I think it might have been about 12 am when I gave my husband a nudge – and not in a good way as he would say – “I just don’t want to ruin their lives!” were actual words that uttered from my mouth before we moved.
My main concern (and I am sure it is for most parents) was how would the children adjust? How would they manage switching from the UK school system to a French one? I’m not going to lie, on occasions, it did keep me up at night.
In particular, my eldest who had just selected his GCSE options in Year 8, in readiness for Year 9. My daughter, who was about to embark on her high school journey – all her friends were talking about this excitedly, which made her feel a bit left out as she knew she was leaving the country and those same friends behind. And not forgetting my reluctant 7-year-old who was concerned that he wouldn’t make any friends and, not unreasonably, was worried about not understanding what was being said. You and me both little fella.
Apart from that, yeah I was really chilled out about it! In this section “Our School Life” I will blog about anything and everything I can think of related to school life in France. Please leave comments and drop me a line if you have anything you would like to be covered.
Firstly, I started with research. A lot of research. In fact, too much. You can over do it. I went on forums years before we moved and that actually put me off moving for a long time. I decided (without any experience) that I preferred the British system as opposed to the French one. Job done. Not moving.
On paper the French school system appears to be horrific. In reality, it is anything but. Of course, this is my own opinion and it will remain that way all they way through this blog. This ain’t no forum!

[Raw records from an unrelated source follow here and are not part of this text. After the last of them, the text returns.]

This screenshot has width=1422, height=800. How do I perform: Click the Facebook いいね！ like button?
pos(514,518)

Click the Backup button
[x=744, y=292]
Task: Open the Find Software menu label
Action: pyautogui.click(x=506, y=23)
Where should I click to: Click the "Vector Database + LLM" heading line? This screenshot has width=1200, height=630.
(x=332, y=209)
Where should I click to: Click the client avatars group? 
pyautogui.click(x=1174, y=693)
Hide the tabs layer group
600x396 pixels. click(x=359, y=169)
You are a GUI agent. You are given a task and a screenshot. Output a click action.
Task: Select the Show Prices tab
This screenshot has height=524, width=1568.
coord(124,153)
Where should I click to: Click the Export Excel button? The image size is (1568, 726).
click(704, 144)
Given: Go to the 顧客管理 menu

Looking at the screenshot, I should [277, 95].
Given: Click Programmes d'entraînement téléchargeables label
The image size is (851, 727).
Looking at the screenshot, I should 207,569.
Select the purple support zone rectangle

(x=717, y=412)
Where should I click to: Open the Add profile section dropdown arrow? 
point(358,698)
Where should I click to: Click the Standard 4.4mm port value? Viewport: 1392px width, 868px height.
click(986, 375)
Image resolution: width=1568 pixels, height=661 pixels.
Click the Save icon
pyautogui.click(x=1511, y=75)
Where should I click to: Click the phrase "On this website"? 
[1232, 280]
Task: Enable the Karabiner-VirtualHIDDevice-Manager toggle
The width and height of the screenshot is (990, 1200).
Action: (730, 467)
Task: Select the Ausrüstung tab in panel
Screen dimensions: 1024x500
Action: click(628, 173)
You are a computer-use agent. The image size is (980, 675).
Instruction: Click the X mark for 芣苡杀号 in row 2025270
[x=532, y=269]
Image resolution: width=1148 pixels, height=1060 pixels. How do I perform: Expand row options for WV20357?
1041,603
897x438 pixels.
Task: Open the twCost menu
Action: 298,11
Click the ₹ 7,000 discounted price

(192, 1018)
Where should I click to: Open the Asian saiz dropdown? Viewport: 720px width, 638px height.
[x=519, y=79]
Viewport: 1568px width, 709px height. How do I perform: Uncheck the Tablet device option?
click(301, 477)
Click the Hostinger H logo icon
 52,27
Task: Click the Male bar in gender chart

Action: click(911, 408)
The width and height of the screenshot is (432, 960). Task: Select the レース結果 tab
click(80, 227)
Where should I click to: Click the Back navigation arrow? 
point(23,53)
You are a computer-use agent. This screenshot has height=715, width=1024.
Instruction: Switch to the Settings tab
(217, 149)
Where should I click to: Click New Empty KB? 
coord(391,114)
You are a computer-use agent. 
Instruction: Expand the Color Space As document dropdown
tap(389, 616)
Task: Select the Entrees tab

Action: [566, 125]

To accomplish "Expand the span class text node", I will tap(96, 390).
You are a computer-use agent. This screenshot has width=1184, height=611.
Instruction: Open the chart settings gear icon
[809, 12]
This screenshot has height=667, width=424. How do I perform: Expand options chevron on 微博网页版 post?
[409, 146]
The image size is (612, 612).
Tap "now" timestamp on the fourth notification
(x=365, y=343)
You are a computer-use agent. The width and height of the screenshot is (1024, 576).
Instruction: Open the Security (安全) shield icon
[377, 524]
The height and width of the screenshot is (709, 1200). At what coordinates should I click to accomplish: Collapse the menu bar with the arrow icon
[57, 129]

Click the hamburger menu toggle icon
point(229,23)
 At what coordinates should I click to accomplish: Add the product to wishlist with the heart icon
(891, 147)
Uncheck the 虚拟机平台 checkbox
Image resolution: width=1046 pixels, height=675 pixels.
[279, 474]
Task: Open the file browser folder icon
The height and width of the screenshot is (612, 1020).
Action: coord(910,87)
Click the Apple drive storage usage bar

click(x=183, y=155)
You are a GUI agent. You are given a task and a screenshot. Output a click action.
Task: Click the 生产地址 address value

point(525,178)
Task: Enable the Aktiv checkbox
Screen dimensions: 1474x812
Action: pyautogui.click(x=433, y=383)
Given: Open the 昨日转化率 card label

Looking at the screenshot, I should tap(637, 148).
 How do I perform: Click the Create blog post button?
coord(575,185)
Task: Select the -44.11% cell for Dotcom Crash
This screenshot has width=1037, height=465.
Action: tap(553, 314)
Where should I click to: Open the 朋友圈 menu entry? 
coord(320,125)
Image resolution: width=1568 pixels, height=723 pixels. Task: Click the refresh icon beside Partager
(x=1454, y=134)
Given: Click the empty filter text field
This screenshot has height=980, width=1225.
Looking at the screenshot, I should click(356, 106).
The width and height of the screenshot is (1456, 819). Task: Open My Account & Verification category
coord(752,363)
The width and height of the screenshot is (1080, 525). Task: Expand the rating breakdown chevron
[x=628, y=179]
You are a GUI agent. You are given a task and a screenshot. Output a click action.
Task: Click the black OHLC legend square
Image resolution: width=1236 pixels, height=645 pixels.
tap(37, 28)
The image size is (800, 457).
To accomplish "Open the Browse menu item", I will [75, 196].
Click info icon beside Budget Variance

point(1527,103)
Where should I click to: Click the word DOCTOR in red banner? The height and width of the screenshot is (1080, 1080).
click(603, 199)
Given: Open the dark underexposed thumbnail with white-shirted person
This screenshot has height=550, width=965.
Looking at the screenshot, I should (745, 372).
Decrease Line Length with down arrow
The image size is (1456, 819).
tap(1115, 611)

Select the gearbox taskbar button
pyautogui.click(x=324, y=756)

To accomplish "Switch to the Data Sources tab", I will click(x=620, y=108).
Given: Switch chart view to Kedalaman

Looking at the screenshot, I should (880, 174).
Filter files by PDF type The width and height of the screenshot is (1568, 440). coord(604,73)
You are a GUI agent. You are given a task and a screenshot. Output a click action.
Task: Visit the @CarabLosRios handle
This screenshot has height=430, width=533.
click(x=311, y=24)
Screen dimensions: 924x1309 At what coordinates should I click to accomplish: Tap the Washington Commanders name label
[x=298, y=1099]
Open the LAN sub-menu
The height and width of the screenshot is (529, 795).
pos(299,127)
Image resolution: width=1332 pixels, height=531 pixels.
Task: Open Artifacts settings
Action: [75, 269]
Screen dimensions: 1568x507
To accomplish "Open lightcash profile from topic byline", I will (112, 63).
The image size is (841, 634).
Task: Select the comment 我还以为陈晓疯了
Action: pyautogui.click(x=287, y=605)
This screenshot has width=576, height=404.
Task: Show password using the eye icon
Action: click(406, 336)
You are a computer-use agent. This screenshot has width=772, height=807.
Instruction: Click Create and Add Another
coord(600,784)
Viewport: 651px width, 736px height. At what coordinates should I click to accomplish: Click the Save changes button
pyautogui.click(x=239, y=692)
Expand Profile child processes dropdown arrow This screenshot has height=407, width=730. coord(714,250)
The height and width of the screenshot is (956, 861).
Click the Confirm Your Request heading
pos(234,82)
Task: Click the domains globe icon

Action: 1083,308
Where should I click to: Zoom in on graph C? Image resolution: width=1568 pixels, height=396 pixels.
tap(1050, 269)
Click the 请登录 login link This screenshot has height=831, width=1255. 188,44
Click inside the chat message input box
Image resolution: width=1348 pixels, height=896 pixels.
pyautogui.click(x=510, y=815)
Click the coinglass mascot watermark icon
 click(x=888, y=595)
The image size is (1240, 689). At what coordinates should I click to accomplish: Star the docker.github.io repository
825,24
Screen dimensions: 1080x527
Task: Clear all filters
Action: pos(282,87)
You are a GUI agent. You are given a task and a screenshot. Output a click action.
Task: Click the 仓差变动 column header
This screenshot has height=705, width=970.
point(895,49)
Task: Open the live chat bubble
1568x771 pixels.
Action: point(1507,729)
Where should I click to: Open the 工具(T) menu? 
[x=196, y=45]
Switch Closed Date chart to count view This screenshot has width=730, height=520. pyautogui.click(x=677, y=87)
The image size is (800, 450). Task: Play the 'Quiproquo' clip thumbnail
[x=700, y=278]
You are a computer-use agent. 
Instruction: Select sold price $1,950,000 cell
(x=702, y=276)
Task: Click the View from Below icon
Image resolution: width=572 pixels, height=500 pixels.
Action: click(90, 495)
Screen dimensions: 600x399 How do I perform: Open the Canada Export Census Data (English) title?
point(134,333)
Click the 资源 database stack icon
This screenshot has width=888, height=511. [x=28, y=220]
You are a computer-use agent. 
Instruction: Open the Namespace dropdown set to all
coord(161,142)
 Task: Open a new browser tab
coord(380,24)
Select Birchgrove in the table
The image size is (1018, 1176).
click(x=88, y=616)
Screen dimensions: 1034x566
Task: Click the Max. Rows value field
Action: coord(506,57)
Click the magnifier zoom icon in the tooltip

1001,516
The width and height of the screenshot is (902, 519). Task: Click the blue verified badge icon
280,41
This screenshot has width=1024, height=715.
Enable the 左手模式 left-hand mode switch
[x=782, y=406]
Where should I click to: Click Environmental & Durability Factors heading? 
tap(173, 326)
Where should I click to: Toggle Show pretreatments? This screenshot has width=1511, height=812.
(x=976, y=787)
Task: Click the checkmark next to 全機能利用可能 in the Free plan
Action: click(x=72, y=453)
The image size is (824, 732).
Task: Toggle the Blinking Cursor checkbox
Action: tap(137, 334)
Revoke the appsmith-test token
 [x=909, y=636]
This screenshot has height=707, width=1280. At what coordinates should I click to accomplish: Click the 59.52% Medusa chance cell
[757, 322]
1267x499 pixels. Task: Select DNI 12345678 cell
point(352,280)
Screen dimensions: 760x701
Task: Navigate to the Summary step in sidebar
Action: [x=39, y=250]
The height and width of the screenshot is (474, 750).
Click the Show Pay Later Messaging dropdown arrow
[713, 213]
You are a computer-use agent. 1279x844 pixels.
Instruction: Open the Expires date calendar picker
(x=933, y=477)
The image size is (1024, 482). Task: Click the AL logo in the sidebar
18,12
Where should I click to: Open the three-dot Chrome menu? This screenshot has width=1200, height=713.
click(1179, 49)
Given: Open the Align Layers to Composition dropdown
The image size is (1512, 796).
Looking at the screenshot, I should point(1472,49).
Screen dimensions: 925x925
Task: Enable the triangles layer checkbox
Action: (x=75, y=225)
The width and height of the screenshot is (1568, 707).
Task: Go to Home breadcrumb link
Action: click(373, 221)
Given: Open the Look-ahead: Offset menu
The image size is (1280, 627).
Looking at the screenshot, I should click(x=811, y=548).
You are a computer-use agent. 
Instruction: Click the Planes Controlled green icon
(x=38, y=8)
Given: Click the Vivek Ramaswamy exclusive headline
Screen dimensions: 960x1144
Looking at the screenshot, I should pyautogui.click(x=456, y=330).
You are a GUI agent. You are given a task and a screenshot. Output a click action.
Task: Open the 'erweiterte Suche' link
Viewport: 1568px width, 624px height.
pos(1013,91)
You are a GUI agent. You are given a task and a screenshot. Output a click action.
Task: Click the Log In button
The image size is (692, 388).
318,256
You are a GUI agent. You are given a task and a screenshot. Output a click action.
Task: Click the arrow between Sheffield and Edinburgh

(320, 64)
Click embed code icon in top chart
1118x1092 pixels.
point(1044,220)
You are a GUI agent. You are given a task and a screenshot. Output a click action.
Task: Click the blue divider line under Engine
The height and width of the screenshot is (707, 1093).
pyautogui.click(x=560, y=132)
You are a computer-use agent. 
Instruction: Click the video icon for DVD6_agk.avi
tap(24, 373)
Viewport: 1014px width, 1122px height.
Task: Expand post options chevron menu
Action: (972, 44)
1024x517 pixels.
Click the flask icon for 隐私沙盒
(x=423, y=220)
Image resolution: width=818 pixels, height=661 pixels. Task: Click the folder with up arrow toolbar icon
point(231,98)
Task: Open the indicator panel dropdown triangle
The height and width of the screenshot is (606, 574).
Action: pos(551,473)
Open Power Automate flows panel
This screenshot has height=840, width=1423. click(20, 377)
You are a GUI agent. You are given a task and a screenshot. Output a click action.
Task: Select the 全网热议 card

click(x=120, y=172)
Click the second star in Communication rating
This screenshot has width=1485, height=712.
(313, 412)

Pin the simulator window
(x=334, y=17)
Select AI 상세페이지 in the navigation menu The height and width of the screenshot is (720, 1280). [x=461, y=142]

I digress. In France the school day starts earlier, finishes later and lunches are long with the only option of having canteen food or going home for lunch. The meals are over 3 euros per child, per day – not great if you have a fussy eater – yep got one of those. There is tons of homework and 1970s style schooling i.e clip around the ear. Mmmm doesn’t sound great does it?
Compare this to a UK school finishing at 3.10pm, packed lunches (free up until Year 2), creative stuff going on, fun, homework at the weekends and teachers not being able to touch your precious cargo unless they want immediate dismissal. In addition, a fairly comprehensive anti bullying policy and other protective measures.
I like the British school system. I think it makes for individual thinkers and entrepreneurs. There’s a drive on reading and creative writing and if you’ve got a great Head it’s a fun place to be, especially in primary.
Still, there was still something that was saying you need to do this. Yes, GCSE’s are great, then A levels but look at the bigger picture – massive student debt, unaffordable housing even on a great salary, the daily grind of commuting into London and what a gift (as David, my friend’s husband, often says) to give to your child – being bilingual. Surely that opens a world of possibilities and even if it doesn’t, a child’s life doesn’t have to be pre-determined at age 13 with no possibility of diverting from the norm does it?
So I was delighted, after having extensively researched the local schools in this area of Normandy, that the private Catholic school was remarkably similar to our UK primary school and even better that the college (aka secondary) was just the same. I was also very impressed with the Head Teacher who was welcoming, enthusiastic and passionate about his job. He didn’t for a minute feel that the language would be a problem. The only problem he could foresee was “the attitude to learning.” I know a good Head when I see one – and this one, by jove, was formidable.
My heart lifted, my fears were practically banished and I knew in that one meeting that this was the school for our children.